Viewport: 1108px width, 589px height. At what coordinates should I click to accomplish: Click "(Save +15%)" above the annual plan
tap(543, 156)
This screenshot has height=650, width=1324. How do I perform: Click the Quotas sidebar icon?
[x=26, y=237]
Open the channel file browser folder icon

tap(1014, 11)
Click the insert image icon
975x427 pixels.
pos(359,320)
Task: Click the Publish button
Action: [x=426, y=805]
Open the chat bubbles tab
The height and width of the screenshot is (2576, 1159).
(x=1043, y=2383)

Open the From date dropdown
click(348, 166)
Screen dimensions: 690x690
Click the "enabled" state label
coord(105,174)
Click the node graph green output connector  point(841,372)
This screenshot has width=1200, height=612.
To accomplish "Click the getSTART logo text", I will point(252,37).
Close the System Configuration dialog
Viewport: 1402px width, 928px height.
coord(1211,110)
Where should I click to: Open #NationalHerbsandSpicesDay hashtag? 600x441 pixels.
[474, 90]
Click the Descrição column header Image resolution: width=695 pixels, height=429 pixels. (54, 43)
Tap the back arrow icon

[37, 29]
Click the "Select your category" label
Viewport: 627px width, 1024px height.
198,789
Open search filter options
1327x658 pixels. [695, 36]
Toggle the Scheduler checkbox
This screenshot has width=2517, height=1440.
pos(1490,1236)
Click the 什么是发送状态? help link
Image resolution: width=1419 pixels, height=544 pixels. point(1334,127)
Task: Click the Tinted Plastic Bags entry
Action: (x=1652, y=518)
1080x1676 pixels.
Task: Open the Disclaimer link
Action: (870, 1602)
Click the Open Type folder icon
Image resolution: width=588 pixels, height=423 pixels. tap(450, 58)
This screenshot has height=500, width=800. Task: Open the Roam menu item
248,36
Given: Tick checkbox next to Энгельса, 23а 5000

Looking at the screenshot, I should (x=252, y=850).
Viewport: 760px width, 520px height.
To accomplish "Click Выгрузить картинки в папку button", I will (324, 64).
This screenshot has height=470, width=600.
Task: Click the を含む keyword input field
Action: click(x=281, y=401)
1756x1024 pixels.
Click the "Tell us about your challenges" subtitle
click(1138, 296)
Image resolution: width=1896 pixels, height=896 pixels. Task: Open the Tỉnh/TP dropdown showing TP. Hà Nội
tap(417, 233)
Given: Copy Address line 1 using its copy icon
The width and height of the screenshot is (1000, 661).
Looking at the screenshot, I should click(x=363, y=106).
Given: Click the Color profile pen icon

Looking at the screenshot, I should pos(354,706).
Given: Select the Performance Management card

:::::

WHAT IS EXPECTED: Output should match, line for line, the stretch of the material above from the line holding "This screenshot has width=1200, height=612." through the line holding "Viewport: 760px width, 520px height.".

RESPONSE TO THE EXERCISE:
This screenshot has width=1200, height=612.
To accomplish "Click the getSTART logo text", I will point(252,37).
Close the System Configuration dialog
Viewport: 1402px width, 928px height.
coord(1211,110)
Where should I click to: Open #NationalHerbsandSpicesDay hashtag? 600x441 pixels.
[474, 90]
Click the Descrição column header Image resolution: width=695 pixels, height=429 pixels. (54, 43)
Tap the back arrow icon

[37, 29]
Click the "Select your category" label
Viewport: 627px width, 1024px height.
198,789
Open search filter options
1327x658 pixels. [695, 36]
Toggle the Scheduler checkbox
This screenshot has width=2517, height=1440.
pos(1490,1236)
Click the 什么是发送状态? help link
Image resolution: width=1419 pixels, height=544 pixels. point(1334,127)
Task: Click the Tinted Plastic Bags entry
Action: (x=1652, y=518)
1080x1676 pixels.
Task: Open the Disclaimer link
Action: (870, 1602)
Click the Open Type folder icon
Image resolution: width=588 pixels, height=423 pixels. tap(450, 58)
This screenshot has height=500, width=800. Task: Open the Roam menu item
248,36
Given: Tick checkbox next to Энгельса, 23а 5000

Looking at the screenshot, I should (x=252, y=850).
Viewport: 760px width, 520px height.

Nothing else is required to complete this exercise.